Enkeru Mâ Ravâhu Fulân Keza: “Falancanın en münker rivayet ettiği hadis şudur” manasına muhaddislerin ibareleri arasında arada bir rastlanan tabirlerdendir.
Hadisciler bazen zayıf olmayan bir hadis hakkında bu tabiri kullanırlar. Bununla o hadisin genelde münker rivayetlerde bulunmakla tanınmış bir ravinin hadisi olduğuna işaret etmiş olurlar. Meselâ İbn Adî şöyle demiştir: Bureyd b. Abdillah b. Ebî Burde’nin en münker hadisi, “Yüce Allah bir ümmete hayır dilediğinde peygamberinin ruhunu kendilerinden önce alır” hadisidir. Bu hadisin tarîki hasen, ravileri sikadır. Bir kısım hadis alimleri onu sahih saydıkları hadisler arasına katmışlardır.
ez-Zehebî de bir yerde aynı ibareyi kullanarak “Velid b. Müslim hadislerinin en münkeri Kur’ân-ı Kerim’in ezberlenmesine dair hadisdir” demiştir. Oysa Velid’in bu hadisini Tirmizi rivayet etmiş hasen olduğunu belirtmiştir. el-Hâkim ise aynı hadisin eş-Şeyhân’ın şartına göre sahih olduğunu söylemiştir. 218
Kullanıldığı yere ve kullanma şekline bakılırsa denilebilir ki, hadis alimleri genelde münker rivayetlerde bulunmakla tanınan ravinin hadisine işaret etmek istediklerinde enkeru mâ ravâhu fulânun keza demişlerdir. Bununla bahse konu hadisin daha çok münker rivayetlerle bilinen ravinin hadisi olduğunun gözden uzak tutulmaması gerektiğine dikkat çekmişlerdir. Aslında münker rivayetle tanınan bir ravinin bütün hadislerinin münker olması gerekmez.

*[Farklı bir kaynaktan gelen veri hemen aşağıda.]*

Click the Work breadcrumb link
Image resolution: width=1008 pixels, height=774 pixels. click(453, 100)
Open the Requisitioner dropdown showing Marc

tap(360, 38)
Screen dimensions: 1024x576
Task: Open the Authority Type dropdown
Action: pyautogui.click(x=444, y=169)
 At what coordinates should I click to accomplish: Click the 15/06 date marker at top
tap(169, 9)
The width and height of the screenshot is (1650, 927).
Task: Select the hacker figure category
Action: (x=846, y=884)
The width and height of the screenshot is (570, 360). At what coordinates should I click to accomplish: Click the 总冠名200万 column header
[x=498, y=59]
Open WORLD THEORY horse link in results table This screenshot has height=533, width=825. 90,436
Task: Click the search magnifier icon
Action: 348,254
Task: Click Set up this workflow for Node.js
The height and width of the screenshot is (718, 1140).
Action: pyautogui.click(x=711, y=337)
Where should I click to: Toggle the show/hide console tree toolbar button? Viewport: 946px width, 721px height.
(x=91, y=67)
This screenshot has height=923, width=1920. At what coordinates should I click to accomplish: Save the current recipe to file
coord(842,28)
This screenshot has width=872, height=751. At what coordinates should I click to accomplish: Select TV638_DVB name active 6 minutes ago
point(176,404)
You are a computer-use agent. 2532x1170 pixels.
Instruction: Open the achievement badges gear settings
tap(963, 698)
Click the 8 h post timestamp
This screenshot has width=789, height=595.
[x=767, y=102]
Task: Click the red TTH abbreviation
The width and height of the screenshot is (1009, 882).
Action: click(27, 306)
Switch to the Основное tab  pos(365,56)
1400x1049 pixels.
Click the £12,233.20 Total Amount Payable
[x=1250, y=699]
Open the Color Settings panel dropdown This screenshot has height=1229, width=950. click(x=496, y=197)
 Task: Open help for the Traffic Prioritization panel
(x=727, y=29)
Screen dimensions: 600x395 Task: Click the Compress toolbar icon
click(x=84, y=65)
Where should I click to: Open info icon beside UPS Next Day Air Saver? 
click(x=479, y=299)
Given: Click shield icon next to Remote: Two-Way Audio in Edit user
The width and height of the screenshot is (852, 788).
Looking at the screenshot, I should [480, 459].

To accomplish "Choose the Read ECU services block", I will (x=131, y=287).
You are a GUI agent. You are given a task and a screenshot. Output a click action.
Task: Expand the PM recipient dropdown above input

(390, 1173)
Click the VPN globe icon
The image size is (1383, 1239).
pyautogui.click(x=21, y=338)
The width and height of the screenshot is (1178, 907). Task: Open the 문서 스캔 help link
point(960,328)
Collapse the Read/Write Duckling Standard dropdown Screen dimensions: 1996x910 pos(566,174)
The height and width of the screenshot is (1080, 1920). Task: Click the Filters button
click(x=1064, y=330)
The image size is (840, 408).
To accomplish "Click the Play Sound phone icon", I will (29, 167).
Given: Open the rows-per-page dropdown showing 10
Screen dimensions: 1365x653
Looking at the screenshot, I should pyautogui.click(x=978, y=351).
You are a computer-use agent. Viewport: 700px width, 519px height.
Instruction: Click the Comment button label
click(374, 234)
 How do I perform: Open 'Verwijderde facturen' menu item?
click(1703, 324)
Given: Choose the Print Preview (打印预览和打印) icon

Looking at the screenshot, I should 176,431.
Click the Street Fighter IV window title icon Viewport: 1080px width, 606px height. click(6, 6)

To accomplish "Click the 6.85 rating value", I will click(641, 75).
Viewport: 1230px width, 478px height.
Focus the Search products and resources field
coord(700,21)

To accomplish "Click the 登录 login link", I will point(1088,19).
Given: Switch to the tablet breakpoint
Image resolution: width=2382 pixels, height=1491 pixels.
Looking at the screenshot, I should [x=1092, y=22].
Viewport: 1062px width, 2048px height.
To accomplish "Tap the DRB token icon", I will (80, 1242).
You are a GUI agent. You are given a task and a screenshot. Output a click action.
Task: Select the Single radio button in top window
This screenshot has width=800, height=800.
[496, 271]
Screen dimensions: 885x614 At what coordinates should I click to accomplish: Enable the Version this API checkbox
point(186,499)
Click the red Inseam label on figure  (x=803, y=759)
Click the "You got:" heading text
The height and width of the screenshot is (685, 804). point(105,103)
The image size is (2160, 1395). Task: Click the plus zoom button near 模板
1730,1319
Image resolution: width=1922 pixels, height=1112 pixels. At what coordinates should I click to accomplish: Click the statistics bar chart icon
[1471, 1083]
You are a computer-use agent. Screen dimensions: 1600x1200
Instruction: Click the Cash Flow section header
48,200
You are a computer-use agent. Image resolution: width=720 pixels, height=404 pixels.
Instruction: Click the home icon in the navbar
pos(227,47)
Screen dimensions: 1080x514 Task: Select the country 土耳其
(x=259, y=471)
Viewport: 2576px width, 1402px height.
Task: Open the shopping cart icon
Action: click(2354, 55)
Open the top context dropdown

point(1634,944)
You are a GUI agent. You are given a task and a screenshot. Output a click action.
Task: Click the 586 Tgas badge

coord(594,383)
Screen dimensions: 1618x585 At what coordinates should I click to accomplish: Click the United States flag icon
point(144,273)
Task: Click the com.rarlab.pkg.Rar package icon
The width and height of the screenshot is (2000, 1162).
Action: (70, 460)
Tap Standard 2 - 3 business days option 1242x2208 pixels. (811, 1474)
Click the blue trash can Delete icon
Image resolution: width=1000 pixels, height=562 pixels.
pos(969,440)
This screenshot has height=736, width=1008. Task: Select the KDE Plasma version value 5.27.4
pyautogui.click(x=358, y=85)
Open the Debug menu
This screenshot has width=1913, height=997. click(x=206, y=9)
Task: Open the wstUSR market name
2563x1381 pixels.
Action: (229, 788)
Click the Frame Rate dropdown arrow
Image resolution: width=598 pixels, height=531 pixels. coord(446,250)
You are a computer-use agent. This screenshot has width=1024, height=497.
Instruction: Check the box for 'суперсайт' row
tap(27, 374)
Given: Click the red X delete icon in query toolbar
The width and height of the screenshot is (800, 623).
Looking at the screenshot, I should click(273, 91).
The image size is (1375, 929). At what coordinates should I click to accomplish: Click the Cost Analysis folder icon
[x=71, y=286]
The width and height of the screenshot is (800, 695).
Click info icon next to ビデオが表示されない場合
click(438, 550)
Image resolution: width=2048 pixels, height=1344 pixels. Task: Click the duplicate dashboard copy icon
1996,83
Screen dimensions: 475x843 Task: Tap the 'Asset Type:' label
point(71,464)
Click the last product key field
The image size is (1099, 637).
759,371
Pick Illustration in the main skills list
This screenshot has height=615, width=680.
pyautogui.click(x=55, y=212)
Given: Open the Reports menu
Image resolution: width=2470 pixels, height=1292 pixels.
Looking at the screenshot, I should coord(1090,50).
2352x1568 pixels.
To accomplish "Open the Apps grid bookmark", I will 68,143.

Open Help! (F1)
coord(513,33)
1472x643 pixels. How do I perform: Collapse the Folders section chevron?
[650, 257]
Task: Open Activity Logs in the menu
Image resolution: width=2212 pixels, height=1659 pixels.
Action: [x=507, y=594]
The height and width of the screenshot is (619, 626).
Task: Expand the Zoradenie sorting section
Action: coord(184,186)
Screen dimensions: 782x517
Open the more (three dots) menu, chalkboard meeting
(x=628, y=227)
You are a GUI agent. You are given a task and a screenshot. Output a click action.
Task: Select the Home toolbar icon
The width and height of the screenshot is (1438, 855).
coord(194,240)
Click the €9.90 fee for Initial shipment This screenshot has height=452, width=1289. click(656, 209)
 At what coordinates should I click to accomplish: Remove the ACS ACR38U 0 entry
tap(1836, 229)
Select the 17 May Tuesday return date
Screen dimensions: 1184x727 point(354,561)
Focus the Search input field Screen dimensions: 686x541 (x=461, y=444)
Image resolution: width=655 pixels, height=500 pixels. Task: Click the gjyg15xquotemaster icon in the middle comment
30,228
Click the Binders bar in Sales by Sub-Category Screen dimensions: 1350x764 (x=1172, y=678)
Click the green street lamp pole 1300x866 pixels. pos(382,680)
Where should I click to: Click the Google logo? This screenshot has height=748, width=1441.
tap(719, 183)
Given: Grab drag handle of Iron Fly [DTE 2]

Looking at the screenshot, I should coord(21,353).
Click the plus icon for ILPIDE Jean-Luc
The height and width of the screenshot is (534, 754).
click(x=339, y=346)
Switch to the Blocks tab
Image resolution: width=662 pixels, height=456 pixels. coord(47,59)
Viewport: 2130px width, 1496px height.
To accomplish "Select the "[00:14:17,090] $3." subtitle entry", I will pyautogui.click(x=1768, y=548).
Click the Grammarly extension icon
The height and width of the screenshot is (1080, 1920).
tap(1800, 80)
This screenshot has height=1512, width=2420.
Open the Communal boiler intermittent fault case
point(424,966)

Kaldı ki, enkeru mâ revâhu fulânun keza diyen hadis alimi o hadis gerçekte zayıf değilse ravisini tezkiye ediyor demektir. Türkçede de bir kimse hakkında “falanın en iyi yaptığı iş yalan söylemektir” demek aslında onu kötülemek; buna karşılık “en kötü işi şudur” demek aslında onu bir anlamda öğmektir. Şu hale göre bir ravi hakkında enkeru mâ ravâhu fulânun keza denilerek bir hadis nakledilmişse o hadis mutlaka münker değildir. Aksine hakkında verilmiş olan sıhhat hükmüne göre değerlendirilecek niteliktedir.